I agree. Do we really want to set the precedent that all you have to do is hold off the investigations until the eighth year, and then you get an automatic stay-out-of-jail card?

Nixon was not prosecuted. Reagan was not impeached or prosecuted (by agreement with the Democrats, I might add.) Clinton was impeached but acquitted, making a mockery of a tool that is very important (and allowing people to impute the same political motives to the Nixon resignation, btw).

So it's not like we've been good about holding Presidents responsible for their actions.

Robear wrote:

If he was, he'd be pardoned. The more important thing is getting the policy wonks together to root out all the myriad changes made to government via the Federal Register notices, Presidential decrees, the corruption of the Federal judiciary, political purges in government Departments and the like. That's years worth of hard work just to get us back to a system that's not riddled with ideological time bombs.

Once the Democrats are in power, do you think they will give up the power that Bush has accumulated? I doubt it. There hasn't been any discussion of this that I've seen. There's no pledge to undo what he's done. The Dems are just eager to get their hands on the reins.

Aetius wrote:

Once the Democrats are in power, do you think they will give up the power that Bush has accumulated? I doubt it. There hasn't been any discussion of this that I've seen. There's no pledge to undo what he's done. The DemsThe Clintons are just eager to get their hands on the reins.

Fixed that for ya.

I honestly don't know about Obama. Maybe his charisma hides it too well, but I haven't seen anything with him that makes me think he is inherently evil (other than him running for political office at all). My default with all politicians are that they are assholes looking for money and power and will screw the country over the first chance they get. Usually it only takes a couple of debates and/or a few Daily Show clips to reinforce my suspicions. Obama has been in the limelight for a couple of years now and I still haven't seen it, making me cautiously optimistic (which probably means that he's actually the anti-christ).

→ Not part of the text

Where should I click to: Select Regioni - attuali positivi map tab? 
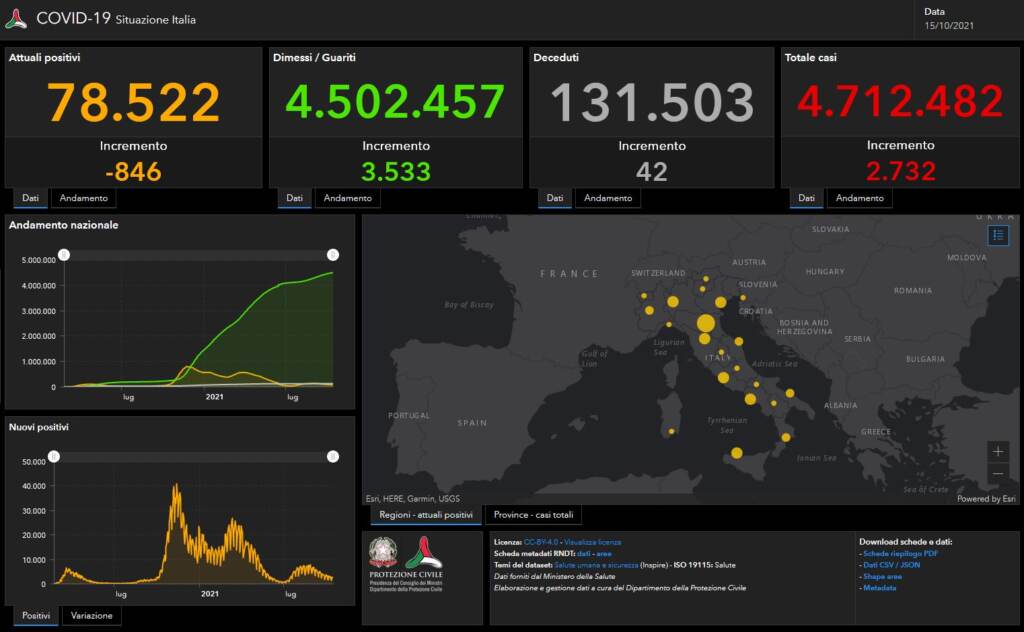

Once the Democrats are in power, do you think they will give up the power that Bush has accumulated? I doubt it. There hasn't been any discussion of this that I've seen. There's no pledge to undo what he's done. The Dems are just eager to get their hands on the reins.

I have to hope that is not true, or we will be stuck with an eviscerated system with strings and levers inserted everywhere that lead back to the President and/or special interests. The purpose of the bureaucracy - to slow down the insertion of special interests into government and smooth over biases - has been subverted, and it's based on an ideology that deliberately ignored why we have it in the first place. If we don't fix it, we've accepted Cheney's and ultimately Nixon's interpretation of the Presidency as first among the branches of government.

At least Obama, in one of his speeches, pledged to restore the due process and the notion of habeas corpus.